Quando arriva una segnalazione, da parte di cittadini ma anche di servizi sociali o forze dell’ordine, la squadra va in sede e carica il mezzo di coperte, sacchi a pelo, guanti, calzini, cibo in scatola. «Prendiamo in abbondanza tutto ciò che può servire per la prima assistenza. Sappiamo che quando si tratta di persone che non ci conoscono dobbiamo conquistare la loro fiducia e a mani vuote è più difficile». Sul territorio i senza tetto che l’unità di strada della Misericordia assiste sono una decina circa. Poi ci sono quelli di passaggio, d’inverno 4 o 5 mentre d’estate sono molti di più.
«Cecina si trova a metà strada tra due dormitori, quello di Livorno e quello di Grosseto, quindi è zona di passaggio e di sosta. Qui un dormitorio non c’è e soprattutto d’inverno se ne sente fortemente la mancanza – ammette –. Abbiamo chiesto aiuto in passato anche in Comune ma abbiamo sempre ricevuto picche di risposta. Si sono detti disponibili a contribuire alla gestione se provvediamo noi ad aprire una struttura, ma siamo una piccola realtà, non abbiamo gli spazi né le risorse. Butteremo giù un progetto e incroceremo le dita: a noi basterebbero anche due stanze da utilizzare per il periodo dell’emergenza freddo, ce n’è estremo bisogno». Non tutti i senza tetto si trovano per strada per scelta, ricorda, anzi. «Molti ci si sono trovati. E se sei italiano e chiedi aiuto magari hai anche la possibilità di rialzarti, ma se sei straniero allora diventa tutto più complicato». L’Unità di Strada si occupa di monitorare e assistere. «Collaboriamo con il Seuss, il servizio di emergenza sociale e con le forze dell’ordine. Con le donazioni della cittadinanza e le nostre risorse raccogliamo materiale che può servire ai senza tetto, per rendere meno difficili questi mesi invernali. Non è semplice: tappetini e valige e sacchi a pelo mancano sempre e servono sempre perché i clochard sono spesso vittime di furti da parte di tossicodipendenti».
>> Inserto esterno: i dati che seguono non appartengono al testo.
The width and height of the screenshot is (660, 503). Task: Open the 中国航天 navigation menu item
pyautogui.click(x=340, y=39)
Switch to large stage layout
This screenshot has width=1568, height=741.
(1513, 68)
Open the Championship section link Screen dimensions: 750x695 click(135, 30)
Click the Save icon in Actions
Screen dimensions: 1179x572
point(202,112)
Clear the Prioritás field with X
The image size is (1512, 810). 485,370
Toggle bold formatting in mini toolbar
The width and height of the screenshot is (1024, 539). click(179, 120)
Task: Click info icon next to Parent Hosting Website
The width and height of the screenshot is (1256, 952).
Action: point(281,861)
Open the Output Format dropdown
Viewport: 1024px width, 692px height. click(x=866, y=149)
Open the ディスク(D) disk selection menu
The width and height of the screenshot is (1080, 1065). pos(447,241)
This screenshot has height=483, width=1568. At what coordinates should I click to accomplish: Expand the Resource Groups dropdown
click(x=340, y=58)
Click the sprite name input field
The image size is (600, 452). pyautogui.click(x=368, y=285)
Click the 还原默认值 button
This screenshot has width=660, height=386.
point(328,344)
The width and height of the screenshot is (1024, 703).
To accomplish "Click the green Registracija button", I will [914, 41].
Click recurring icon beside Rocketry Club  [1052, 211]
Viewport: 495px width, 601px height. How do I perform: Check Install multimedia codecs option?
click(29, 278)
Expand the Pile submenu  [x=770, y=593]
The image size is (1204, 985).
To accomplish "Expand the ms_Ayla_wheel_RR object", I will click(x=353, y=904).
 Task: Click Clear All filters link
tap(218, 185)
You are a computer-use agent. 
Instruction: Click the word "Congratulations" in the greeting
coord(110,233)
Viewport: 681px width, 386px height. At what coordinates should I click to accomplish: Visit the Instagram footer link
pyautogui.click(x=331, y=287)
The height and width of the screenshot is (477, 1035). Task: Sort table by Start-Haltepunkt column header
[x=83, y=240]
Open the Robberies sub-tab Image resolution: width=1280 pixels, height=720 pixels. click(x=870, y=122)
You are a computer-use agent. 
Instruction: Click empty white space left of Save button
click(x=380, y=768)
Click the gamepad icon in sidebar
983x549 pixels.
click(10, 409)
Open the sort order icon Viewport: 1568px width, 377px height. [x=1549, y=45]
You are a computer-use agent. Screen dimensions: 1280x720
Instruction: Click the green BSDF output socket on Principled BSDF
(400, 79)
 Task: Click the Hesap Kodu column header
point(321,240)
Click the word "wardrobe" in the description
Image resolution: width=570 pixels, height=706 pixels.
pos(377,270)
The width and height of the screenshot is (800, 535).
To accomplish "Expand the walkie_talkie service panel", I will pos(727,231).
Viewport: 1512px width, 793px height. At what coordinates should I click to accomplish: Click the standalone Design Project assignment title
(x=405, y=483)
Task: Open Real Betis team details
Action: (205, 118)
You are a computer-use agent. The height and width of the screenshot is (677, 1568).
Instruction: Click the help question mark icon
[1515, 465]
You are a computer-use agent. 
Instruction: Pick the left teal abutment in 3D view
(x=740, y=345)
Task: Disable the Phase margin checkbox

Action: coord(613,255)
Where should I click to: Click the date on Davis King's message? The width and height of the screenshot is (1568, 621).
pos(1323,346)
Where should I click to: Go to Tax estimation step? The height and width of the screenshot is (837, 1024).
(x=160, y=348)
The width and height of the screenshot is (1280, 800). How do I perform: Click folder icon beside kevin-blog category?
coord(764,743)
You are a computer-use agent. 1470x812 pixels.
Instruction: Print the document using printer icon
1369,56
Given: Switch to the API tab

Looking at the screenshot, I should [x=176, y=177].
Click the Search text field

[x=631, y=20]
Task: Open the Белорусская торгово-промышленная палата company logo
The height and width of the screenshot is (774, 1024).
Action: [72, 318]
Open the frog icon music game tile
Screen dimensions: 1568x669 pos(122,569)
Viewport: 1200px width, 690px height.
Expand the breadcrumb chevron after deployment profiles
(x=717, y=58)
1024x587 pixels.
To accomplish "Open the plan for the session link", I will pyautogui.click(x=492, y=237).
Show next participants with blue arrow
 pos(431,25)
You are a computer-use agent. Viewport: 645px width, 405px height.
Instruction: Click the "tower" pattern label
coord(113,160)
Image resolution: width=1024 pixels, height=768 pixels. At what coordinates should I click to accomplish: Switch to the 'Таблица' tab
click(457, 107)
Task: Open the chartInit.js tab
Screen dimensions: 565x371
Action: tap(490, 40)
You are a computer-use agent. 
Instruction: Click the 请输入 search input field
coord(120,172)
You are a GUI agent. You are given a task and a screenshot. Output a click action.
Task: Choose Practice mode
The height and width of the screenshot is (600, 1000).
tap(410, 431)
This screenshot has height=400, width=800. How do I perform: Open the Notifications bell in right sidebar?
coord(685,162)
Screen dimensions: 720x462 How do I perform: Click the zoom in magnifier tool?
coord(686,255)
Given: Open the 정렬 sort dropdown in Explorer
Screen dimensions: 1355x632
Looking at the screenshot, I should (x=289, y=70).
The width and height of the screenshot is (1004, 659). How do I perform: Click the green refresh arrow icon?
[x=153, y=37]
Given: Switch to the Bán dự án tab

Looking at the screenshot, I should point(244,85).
L’appello alla cittadinanza è proprio per raccogliere materiale anti freddo: zaini, trolley, zaini trolley anche da scuola, sacchi a pelo, tappetini di gomma come quelli che si usano in palestra. E poi abbigliamento: tute calde di varie taglie, meglio se grandi, giacconi pesanti imbottiti, calzini, calzamaglie e maglie termiche. Scarpe da ginnastica calde e comode dalla taglia 39 alla 42, ma anche teli di nylon, cibo in scatola e cibo per cani. Generi questi ultimi che servono anche per il magazzino alimentare. «Siamo affiliati al Banco Alimentare ma non sempre i generi alimentari che ci forniscono sono sufficienti, o coprono tutte le necessità. Quindi cerchiamo di compensare con i carrelli sospesi che abbiamo nei vari supermercati e cerchiamo di autofinanziarci. Seguiamo circa 60 nuclei familiari e le coperte ci servono anche per loro: ci sono persone che hanno un tetto ma non la corrente e il riscaldamento, o per risparmiare sulle bollette sono costretti a non accenderli».
L’invito alle persone che vogliono donare materiale è a contattare prima la sede della Misericordia e a portare solo il materiale che viene richiesto. «Non abbiamo spazio per stoccarlo e a volte perdiamo un sacco di tempo per selezionare quello che serve ed è anche uno spreco di energie. Grazie a tutti coloro che vorranno dare il loro contributo».